While meeting with a visiting speaker last week, the subject came up of studying biological pathways that only account for <1% of a given disease. For example, schizophrenia is a very heterogeneous disease with multiple proposed risk factors. Genome-wide association studies have been conducted to identify specific risk factors. Although these studies have been successful in identifying candidate molecules, such as microRNA-137 and then gene C4, how helpful can they be if they only contribute to a small percentage of schizophrenia cases? This made me think of a question that keeps coming up in this course: when is clinical significance more important than statistical significance? Though the studies have statistically significant results, how significant are they to the health field if they cannot help patients with schizophrenia?

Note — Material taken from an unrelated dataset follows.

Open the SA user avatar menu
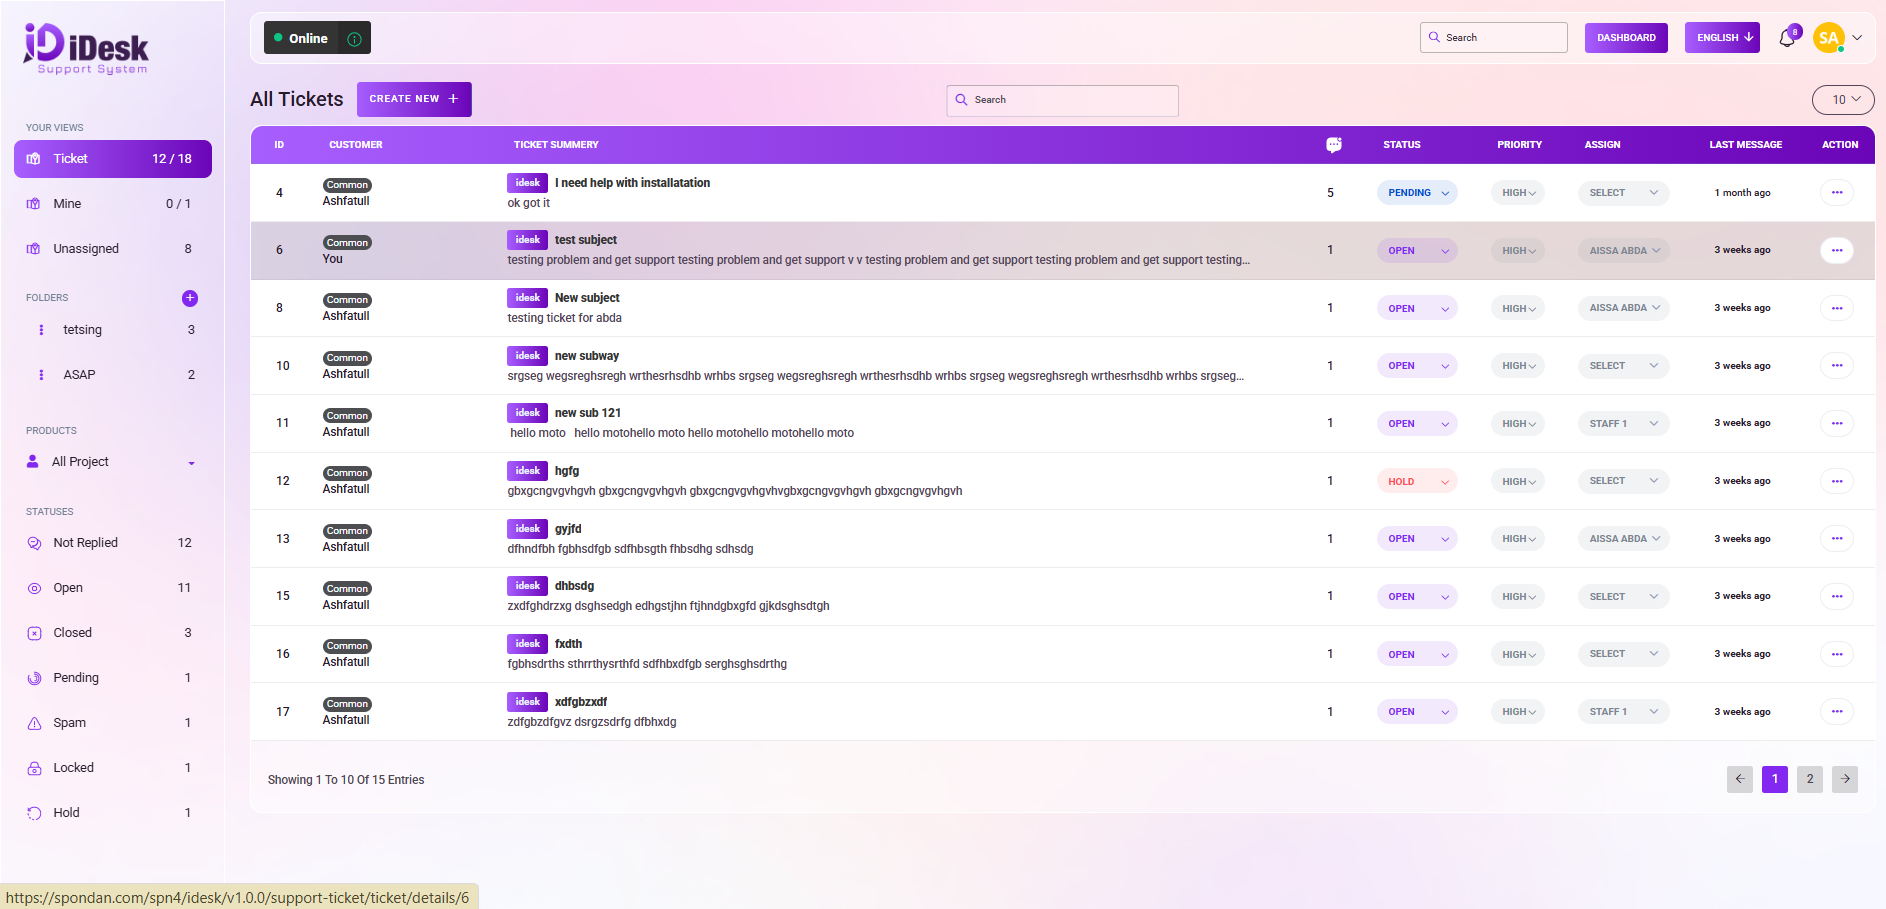 (x=1829, y=38)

I believe this problem somewhat originates from the drive to get funding from the NIH. When applying for grants, your project becomes much more appealing when a disease is attached to it. Thus, a protein that a large group of the scientific community didn't care about before becomes much more appealing when it's tied to some disease, no matter how small the percentage of risk is. As soon as you have a study showing a statistically significant result for a pathway implicated in a disease, your research gets some attention. But how much does that matter in the scheme of the actual disease when the mutation you are observing accounts for <5% of a disease?
While this may not be considered a form of "bias", I believe that attempting to put a health-related spin on research is severely affecting the way that we conduct research. Making overreaching conclusions can mislead readers and misdirect future research projects. These studies may have the right numbers and statistics, but do they have the right scientific approach of questioning?